FAQ

What would Measure 92 do?

This proposed measure would mandate complex and misleading food labeling regulations in Oregon that don’t exist in any other state — hurting local farmers and food producers and costing Oregon consumers and taxpayers millions.

How would Measure 92 impact Oregon farmers and consumers?

Measure 92 would force farmers and food producers to implement costly new labeling, packaging, distribution, and recordkeeping operations or switch to higher-priced organic or non-GMO ingredients in order to sell food in Oregon. These costs would be passed onto Oregon families through higher grocery prices.

Would Measure 92 end up costing taxpayers?

Yes. Measure 92 would create two new state bureaucracies to enforce and implement its costly regulations. The Oregon Department of Administrative Services staff estimated that inspection programs to enforce Measure 92 would cost taxpayers more than $14 million every budget cycle.

And Measure 92 doesn’t provide any funding source or set any limit on how much these new bureaucracies would cost taxpayers.

Isn’t there already a nationwide food labeling system in place that already tells consumers which foods are made without GMOs?

Yes. Our existing nationwide labeling systems already allow consumers to choose foods made without GMO ingredients if that’s what they prefer, by choosing foods labeled “organic” or “non-GMO.”

Measure 92 conflicts with these existing national standards and would not provide consumers with accurate or reliable information about which foods are made with GMOs and which are not.

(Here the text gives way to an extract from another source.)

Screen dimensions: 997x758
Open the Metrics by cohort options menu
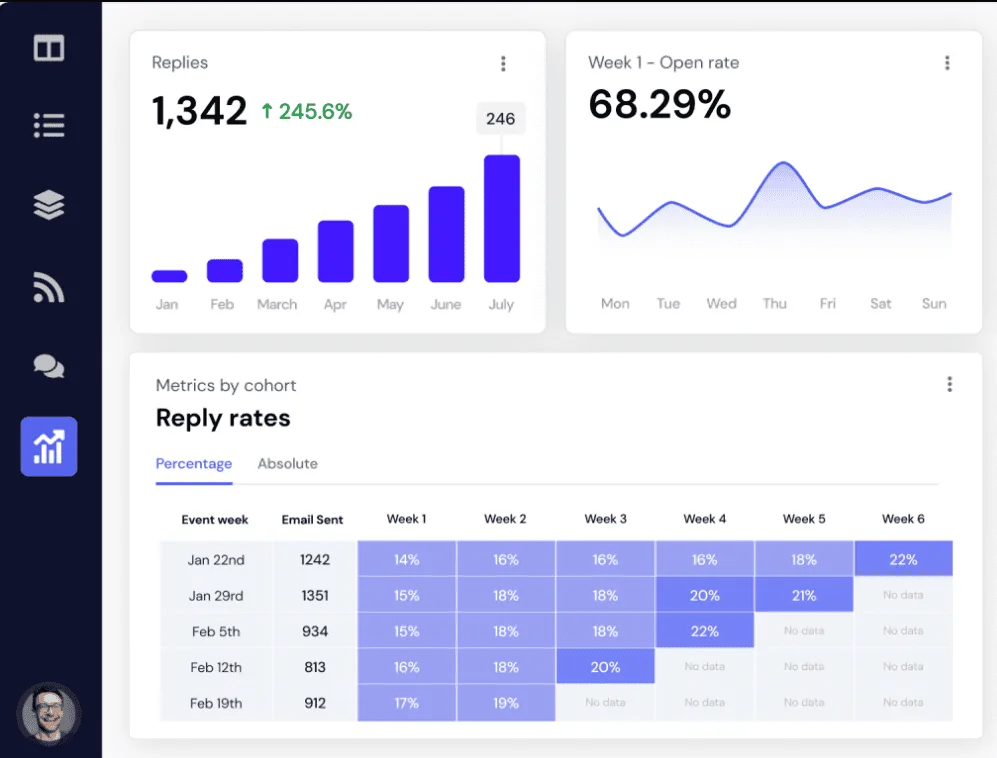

Would Measure 92 provide reliable information to consumers about the foods we buy?

No, it would not. Measure 92 fails on its promise to inform consumers about which foods contain or are made with GMO ingredients and which do not. Under its badly written requirements and arbitrary exemptions, many foods would be required to be labeled as “genetically engineered” — even if they’re not.

At the same time, thousands of other foods would be exempt from labeling even though they do contain or are made with GMOs. And Measure 92 would not tell consumers which ingredients in a food product are GMO or how much of the product contains GMOs if any.

So Measure 92 would actually provide inaccurate, unreliable and misleading information to consumers about which foods contain “GMOs” and which do not.